Interview with English faculty member Terry Davis, author of Vision Quest

Citation for this article: Munger, Guy. "Novelist has his own vision," Courier-Times, Roxboro, NC, November 8, 1979.


Terry Davis is yet another novelist who's worrying about going home again.

Only Davis, author of the novel "Vision Quest," really does want to go home, to his native Pacific Northwest, the Spokane, Wash., area.

Davis is now in his fourth year at East Carolina University, where he teaches one undergraduate course and two graduate courses in writing.

In a telephone interview last week, he said, "I'm sitting at the kitchen table writing job resumes. I want to go home. I haven't been home since I was 18 years old."

It's not that he doesn’t like North Carolina. Of his boss, the chairman of the ECU English Department, Davis said, "If I had to pick another father, it would be Erwin Hester . . . When I was hunting for a job, he was the only one in this country who responded to my letters -- and I wrote 50 of them."

But Davis is used to waiting. "Vision Quest," his first novel, was on the market a discouraging five years before Viking Press picked it up.

Currently, Davis is working on a second novel, tentatively titled, "Mysterious Ways."

"It will be more traditionally serious," he said. "I'm trying to grow up a little bit in terms of style. It's pretty much the story of what would happen to old Job if he were alive today.

"I've got about half of it written and the ending is done. I've just got to connect them."

WANDERER -- Since leaving Spokane, Davis has studied at Eastern Washington State College, the University of Iowa's Writers' Workshop and Stanford University, where he was awarded a Wallace Stegner Literary Fellowship.
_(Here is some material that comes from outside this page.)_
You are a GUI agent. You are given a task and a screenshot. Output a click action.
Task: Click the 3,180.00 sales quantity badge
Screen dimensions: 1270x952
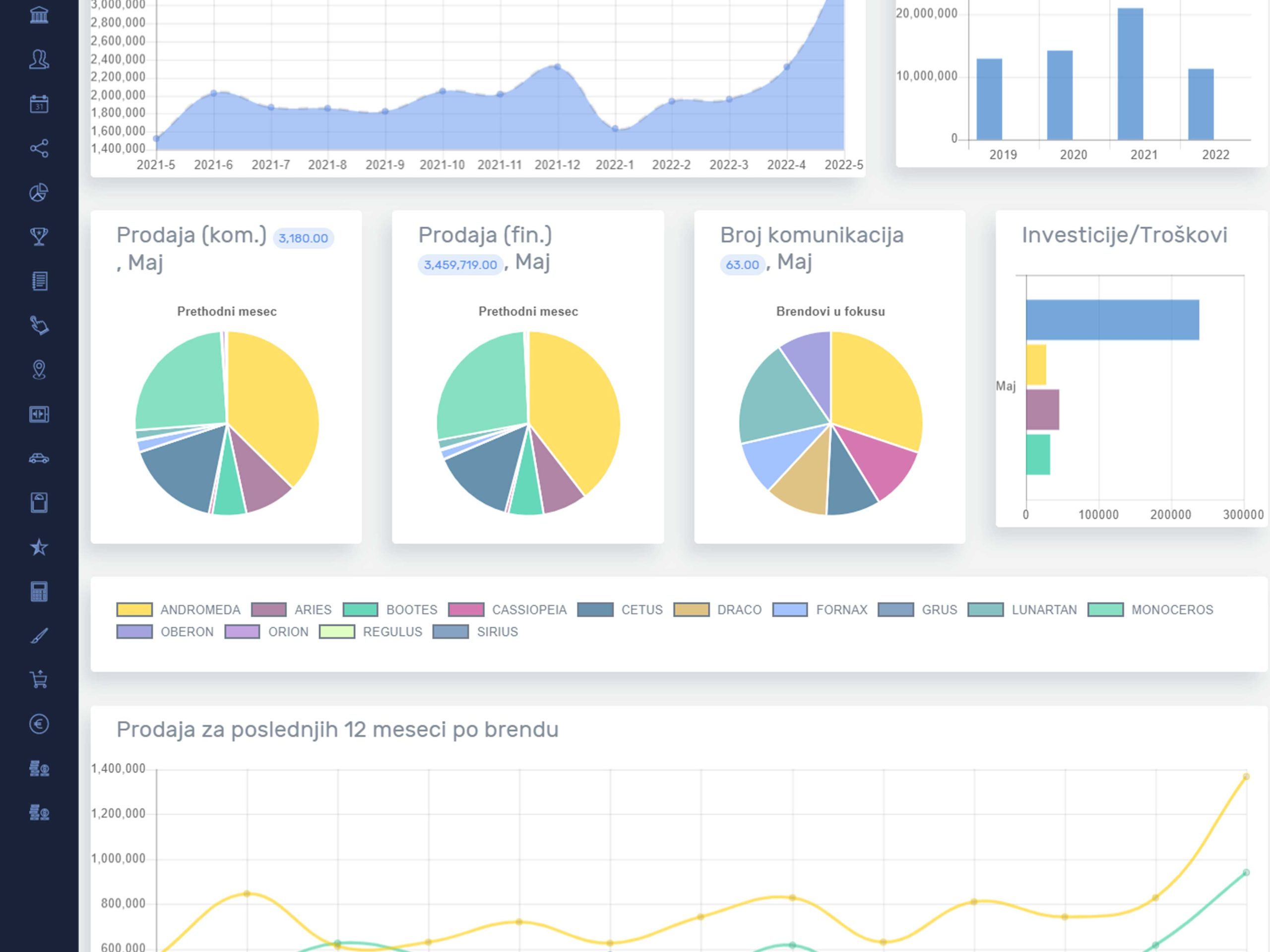[x=303, y=238]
"Vision Quest" was written partly in Iowa, partly in California and partly in Brazil, where Davis taught in an American school, and finished up at his family's cabin in northern Washington.

His experience as a high school teacher supplied much of the material for "Vision Quest," the story of a young man's efforts to grow up.

"The young people of the '70s were more sophisticated," Davis said. "They still had their problems but they were trying to go out to meet them."

"Vision Quest" stops just before the crucial wrestling match between protagonist Louden Swain, and a crosstown rival.

"To me, the ending is tied to the theme that ultimately we all lose in this life," Davis said. "None of us is tough enough to beat the tree that falls on us. But it doesn't mean you're a loser. I wanted to show what a person who wins in this life is like, one who lights to the very end."

Davis also acknowledged that some had criticized his work as devoid of the violence and tragedy of life: "Somebody at Stanford said I could have covered the Manson murders and made it sound like "The House at Pooh Corner."

And he's by no means ready to give up teaching: "I need that contact with people."